• WHAT THE TASK ASKS
Pull out each line of the material below that contains the string "This". Copy those lines unchanged.

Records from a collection
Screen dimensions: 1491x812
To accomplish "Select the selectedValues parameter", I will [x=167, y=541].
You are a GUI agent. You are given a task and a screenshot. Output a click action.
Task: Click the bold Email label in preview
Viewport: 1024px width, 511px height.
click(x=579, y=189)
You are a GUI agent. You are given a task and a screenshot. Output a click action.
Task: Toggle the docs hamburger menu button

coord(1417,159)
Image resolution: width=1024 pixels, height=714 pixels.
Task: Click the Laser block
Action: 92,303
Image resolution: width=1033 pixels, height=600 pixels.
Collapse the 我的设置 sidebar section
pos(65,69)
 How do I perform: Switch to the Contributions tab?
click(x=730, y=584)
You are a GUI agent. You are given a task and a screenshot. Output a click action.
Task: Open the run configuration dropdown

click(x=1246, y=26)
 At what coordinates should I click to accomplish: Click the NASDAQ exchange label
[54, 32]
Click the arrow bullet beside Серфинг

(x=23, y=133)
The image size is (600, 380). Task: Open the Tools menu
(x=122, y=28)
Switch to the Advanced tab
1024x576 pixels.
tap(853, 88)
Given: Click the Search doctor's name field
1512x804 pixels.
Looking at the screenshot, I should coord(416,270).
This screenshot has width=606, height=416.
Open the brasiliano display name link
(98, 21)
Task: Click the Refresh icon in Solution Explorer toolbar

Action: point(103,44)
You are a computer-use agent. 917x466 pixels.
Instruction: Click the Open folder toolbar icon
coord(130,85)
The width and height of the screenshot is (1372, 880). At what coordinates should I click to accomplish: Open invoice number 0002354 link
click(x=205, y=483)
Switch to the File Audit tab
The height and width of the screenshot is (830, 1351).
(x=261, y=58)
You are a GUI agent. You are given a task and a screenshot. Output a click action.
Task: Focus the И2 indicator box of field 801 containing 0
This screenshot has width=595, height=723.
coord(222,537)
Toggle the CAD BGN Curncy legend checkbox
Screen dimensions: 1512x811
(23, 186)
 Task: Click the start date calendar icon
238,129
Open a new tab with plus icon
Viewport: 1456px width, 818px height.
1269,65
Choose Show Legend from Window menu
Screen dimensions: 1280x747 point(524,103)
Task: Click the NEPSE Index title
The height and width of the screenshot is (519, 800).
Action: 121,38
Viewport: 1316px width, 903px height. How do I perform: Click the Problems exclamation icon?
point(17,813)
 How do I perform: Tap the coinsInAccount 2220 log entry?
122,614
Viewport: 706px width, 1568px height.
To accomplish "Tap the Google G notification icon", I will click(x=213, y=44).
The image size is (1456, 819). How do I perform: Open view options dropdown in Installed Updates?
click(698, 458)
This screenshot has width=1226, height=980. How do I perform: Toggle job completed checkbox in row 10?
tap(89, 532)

• CORRECT RESPONSE
This screenshot has width=606, height=416.
This screenshot has width=595, height=723.
This screenshot has width=1226, height=980. How do I perform: Toggle job completed checkbox in row 10?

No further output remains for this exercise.